When, in 1976, what was left of the ABA was finally bagged as a take-out order for the NBA, Erving was employed primarily as leverage to get the Knicks to share their market. Roy Boe, the Nets' owner, desperately in debt, tried first to sell Erving to the Knicks for admission to the big league. Michael Burke, the Knicks president, who died a couple of months ago, politely turned Boe down. "Roy, that just isn't what we're up to here," Burke replied, in what may have been the last noble moment in the sports business. Later, when Boe had the Nets safely in the NBA, he dished Erving off to the 76ers. Philadelphia has been a respectable contender ever since, as Dr. J's fame quickly caught up with his underground reputation.

Still, if Erving had merely been the best player in the world; if he had merely been the best player in the world who was also the nicest guy in the world—if he were simply that, his departure from the game would not be treated in the extraordinary manner that it has been. There is always a prettiest girl, a fastest gun, a best player, a nicest guy. No, for all his talent and humanity, what has set Julius Erving apart is the way he combined excellence and entertainment in sports.

Baylor had done it, too, but somehow he was lost in the shadows; perhaps people were not quite ready to understand Baylor. They were when Dr. J came along. He didn't break any records; he didn't force any rule changes. But what he did was to alter the perception of the game, and the way people appreciated it. Surely, that is the rarest accomplishment for any athlete.

For comparison, think of the two indisputably great athletes who were Erving's contemporaries on Broad Street: Mike Schmidt and Steve Carlton. Both have been as accomplished at playing baseball as Erving has been at basketball. Yet for all their strikeouts and wins and homers and MVP trophies, baseball is no different because of them.

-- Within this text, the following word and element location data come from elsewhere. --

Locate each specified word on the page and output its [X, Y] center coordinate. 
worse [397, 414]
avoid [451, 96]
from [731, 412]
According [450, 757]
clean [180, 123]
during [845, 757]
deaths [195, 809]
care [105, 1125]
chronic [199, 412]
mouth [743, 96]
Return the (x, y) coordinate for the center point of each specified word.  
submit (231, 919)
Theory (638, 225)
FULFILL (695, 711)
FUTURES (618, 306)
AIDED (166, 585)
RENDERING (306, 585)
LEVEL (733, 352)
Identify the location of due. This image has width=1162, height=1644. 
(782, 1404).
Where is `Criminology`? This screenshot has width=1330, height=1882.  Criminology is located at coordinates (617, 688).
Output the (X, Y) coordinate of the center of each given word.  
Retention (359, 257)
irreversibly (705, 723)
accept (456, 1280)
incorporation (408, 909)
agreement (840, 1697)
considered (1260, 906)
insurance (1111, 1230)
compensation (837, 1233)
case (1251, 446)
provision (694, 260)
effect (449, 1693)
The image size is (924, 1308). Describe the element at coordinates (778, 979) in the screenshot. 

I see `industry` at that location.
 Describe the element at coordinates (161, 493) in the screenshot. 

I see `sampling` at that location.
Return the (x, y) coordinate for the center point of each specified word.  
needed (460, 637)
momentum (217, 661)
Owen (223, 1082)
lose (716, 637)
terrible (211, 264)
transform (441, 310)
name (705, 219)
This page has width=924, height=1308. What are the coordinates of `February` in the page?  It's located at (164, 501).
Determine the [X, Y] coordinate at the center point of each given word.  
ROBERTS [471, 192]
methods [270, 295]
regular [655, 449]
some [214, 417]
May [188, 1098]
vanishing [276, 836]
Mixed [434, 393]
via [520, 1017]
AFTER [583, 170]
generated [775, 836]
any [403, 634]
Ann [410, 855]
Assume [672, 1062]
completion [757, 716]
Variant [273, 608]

More than any single player, though, Erving transformed what had been a horizontal game (with occasional parabolas) into a vertical exercise. Basketball is now a much more artistic game than it was before—than any game was before—because of Julius Erving. The slam, before the Doctor, was essentially an act of power—a stuff is what it was usually called—as great giants jammed the ball through the hoop. Erving transformed the stuff into the dunk, and made what had been brutal and a product of size into something beautiful and a measure of creativity.

Because of Dr. J there is no longer the bias that a spectacular athlete cannot also be an accomplished one. Indeed, in basketball, there is a high correlation between dazzle and talent—and that is the legacy of Julius Erving. When the Harlem Globetrotters were a legitimately fine team, they would occasionally halt their comic antics (say, against the College All-Stars) to engage in what was pointedly referred to as "serious basketball." Today, such performers as Michael Jordan or Dominique Wilkins—leading members of the Erving School—or Magic Johnson and Larry Bird, of different academies, are at their very best precisely when they are also at their most entertaining.